Unleashing young people's power to effect change

  

Fueled by resilience and optimism, young people growing up in Chile's poorest areas can learn to effect real change in their schools and communities, and can envision a brighter future for themselves.

Comunidad Panal is a not-for-profit organization to which Deutsche Bank provides assistance. Its target population is students aged 13 to 17 who are enrolled in public schools that are at the top of Chile's vulnerability index. Panal focuses on the social and emotional development of young people, trains them to change their fixed mindsets and to recognize themselves as change makers.

How it works

Marrying theory with practice, the program teaches students how to leverage character traits like perseverance and curiosity, conscientiousness and optimism, traits associated with – and essential to – success.

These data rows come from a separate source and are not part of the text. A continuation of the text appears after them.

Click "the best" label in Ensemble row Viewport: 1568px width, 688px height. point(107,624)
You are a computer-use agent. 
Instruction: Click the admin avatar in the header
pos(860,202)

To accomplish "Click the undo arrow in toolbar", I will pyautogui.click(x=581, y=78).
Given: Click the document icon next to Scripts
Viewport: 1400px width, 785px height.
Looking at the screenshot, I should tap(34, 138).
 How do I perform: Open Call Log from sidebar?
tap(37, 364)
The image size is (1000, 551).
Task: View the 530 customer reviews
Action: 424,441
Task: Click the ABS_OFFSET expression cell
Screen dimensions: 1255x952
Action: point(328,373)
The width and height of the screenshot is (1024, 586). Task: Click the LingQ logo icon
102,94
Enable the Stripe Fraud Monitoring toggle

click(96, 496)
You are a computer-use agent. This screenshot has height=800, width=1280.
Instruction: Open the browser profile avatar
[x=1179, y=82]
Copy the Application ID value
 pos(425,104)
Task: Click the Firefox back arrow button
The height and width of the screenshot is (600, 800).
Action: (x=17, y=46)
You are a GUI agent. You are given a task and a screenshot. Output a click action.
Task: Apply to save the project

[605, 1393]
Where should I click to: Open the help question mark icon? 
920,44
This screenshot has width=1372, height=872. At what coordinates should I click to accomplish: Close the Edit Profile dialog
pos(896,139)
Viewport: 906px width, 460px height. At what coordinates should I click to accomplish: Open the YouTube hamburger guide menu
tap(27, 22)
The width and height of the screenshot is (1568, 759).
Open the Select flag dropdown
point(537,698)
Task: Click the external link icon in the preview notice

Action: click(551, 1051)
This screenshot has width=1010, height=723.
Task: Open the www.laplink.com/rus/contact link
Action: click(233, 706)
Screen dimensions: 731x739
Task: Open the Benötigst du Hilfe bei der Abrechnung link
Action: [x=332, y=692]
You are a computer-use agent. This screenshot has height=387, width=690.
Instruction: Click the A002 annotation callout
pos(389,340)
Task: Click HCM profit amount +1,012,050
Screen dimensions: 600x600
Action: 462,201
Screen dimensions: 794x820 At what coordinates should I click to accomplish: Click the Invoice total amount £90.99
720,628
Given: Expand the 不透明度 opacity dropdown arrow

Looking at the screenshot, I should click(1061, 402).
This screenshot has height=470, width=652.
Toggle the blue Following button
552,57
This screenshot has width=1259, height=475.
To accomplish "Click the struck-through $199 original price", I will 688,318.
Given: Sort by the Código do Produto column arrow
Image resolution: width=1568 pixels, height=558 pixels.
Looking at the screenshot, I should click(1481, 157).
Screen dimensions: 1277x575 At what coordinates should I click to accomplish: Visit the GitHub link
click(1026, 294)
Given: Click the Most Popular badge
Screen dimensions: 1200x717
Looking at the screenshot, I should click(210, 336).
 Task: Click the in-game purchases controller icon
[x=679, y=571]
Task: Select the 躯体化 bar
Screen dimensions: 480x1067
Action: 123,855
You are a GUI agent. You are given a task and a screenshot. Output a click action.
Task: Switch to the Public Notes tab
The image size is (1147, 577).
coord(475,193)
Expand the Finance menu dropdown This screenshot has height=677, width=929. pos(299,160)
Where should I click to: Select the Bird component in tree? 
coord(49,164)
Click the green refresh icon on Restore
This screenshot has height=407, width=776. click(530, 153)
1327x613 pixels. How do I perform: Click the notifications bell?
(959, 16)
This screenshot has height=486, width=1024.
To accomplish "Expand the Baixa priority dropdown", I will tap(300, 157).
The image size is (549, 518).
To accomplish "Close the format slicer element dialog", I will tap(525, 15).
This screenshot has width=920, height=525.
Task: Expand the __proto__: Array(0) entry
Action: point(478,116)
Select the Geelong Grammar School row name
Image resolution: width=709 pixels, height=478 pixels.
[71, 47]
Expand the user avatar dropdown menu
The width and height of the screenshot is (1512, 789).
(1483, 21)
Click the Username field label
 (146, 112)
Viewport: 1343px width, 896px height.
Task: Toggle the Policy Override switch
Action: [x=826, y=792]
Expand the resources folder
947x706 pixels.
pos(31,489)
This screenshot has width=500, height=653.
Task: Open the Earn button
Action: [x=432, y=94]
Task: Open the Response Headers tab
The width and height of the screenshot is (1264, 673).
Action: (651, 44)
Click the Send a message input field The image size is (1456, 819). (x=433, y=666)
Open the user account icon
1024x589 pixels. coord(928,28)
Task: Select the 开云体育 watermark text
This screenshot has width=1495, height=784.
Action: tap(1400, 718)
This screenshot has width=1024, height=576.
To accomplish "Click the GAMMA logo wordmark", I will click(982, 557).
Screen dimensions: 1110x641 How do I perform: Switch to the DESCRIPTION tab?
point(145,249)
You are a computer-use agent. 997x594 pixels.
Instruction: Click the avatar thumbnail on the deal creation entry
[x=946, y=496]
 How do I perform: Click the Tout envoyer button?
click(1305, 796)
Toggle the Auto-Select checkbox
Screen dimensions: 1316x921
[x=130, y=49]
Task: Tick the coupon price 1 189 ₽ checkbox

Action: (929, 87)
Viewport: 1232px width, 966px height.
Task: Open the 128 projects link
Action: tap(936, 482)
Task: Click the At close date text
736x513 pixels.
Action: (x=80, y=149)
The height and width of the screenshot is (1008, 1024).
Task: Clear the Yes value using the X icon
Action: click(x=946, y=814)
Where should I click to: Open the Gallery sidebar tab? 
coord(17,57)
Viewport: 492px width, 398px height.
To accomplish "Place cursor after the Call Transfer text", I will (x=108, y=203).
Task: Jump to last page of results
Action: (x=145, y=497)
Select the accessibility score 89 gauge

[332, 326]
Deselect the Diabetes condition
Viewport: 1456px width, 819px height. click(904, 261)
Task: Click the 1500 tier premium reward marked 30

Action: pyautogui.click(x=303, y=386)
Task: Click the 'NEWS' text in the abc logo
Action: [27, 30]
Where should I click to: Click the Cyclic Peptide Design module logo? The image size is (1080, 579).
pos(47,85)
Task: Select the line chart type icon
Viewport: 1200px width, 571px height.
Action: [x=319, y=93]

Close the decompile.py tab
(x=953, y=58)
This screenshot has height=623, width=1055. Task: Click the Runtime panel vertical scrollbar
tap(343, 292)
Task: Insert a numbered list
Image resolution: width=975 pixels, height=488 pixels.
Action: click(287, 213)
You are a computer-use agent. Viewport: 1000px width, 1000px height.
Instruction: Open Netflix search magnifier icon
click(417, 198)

Over a five-month period, meeting every Saturday morning, the students learn to identify their core strengths and to see themselves, often for the first time, as individuals who can make real changes in their environment. Guided by experienced Panal educators, the young people identify a problem that needs attention in their schools. They then learn how to convert the problem into a plan of action, and finally, they work collaboratively to implement it. In the process, they come to identify themselves – and to be seen by their peers – as individuals with the grit, determination and confidence to make needed changes in their schools and communities.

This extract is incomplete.